EU sucht Wege aus der Zwietracht
Polnische »Trotzreaktion« wegen Wahl Tusks belastet Gipfeltreffen
Brüssel. Nach dem Eklat um Polens Boykotthaltung auf dem EU-Gipfel suchen die Mitgliedsstaaten nach Wegen aus der Zwietracht. Die Staats- und Regierungschefs berieten am Freitag in Brüssel über die Zukunft der Staatengemeinschaft ohne Großbritannien auf. Im Mittelpunkt stand die Vorbereitung einer gemeinsamen Erklärung für den bevorstehenden EU-Jubiläumsgipfel in Rom.
Auch Polens Ministerpräsidentin Beata Szydlo nahm an den Gesprächen teil. Ihr Land hatte am Donnerstag aus Protest gegen die Wiederwahl des polnischen Ratspräsidenten Donald Tusk Entscheidungen des Gipfels blockiert und so das von vielen gewünschte Signal der Einigkeit verhindert.
Luxemburgs Regierungschef Xavier Bettel sprach von einer »Trotzreaktion«. Polen habe sich »nicht wie ein Erwachsener« benommen, sagte er. Dies dürfe »nicht der Dauerzustand der EU« sein.
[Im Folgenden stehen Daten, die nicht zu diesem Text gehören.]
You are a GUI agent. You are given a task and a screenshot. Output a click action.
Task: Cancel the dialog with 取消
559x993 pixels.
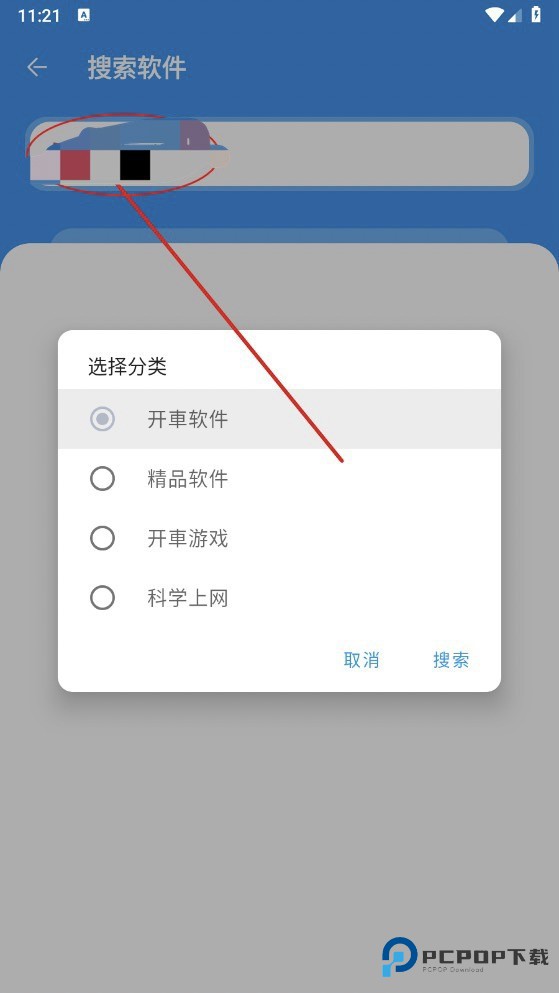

Österreichs Kanzler Christian Kern zeigte sich überzeugt, dass die Blockade Polens eine »Episode« sein werde.
Ein Signal der Einigkeit sollte vom EU-Gipfel in Brüssel ausgehen. Doch die Polen spielten nicht mit. Wie ein trotziges Kind verweigerte die nationalkonservative Regierung die Zustimmung zur geplanten Gipfelerklärung, nachdem der von ihr strikt abgelehnte Donald Tusk zum EU-Ratspräsidenten gewählt worden war. Die EU hat einen weiteren Krisenherd.
Die Frage, was die polnische Regierungspartei PiS bewogen haben mag, ihrem liberalkonservativen Landsmann die Zustimmung zu verwehren, liegt im Persönlichen und Politischen. Für Parteichef Jaroslaw Kaczynski ist Tusk ein rotes Tuch, er macht ihn – ohne Beweise nennen zu können – für den Tod seines Zwillingsbruders verantwortlich. Politisch steht er für ein homogenes, souveränes, katholisches Polen, während Tusk sich am Liberalismus des Westens orientiert. Der heimliche Regierungschef Kaczynski will verhindern, dass Tusk ihm nach seinem Amt in Brüssel innenpolitisch in die Quere kommt. Außenpolitisch folgt er der Parole »Polen zuerst«. So hegt Kaczynski schon länger den Plan, die EU auf einen Binnenmarkt zu reduzieren, das Einstimmigkeitsprinzip wieder einzuführen und die Nationalstaaten zu stärken. Vor allem will er sich Einmischungen seitens der EU in die Innenpolitik verbitten. In Brüssel könnte die PiS-Regierung das Spiel nun zu weit getrieben haben, Polen steht isoliert da.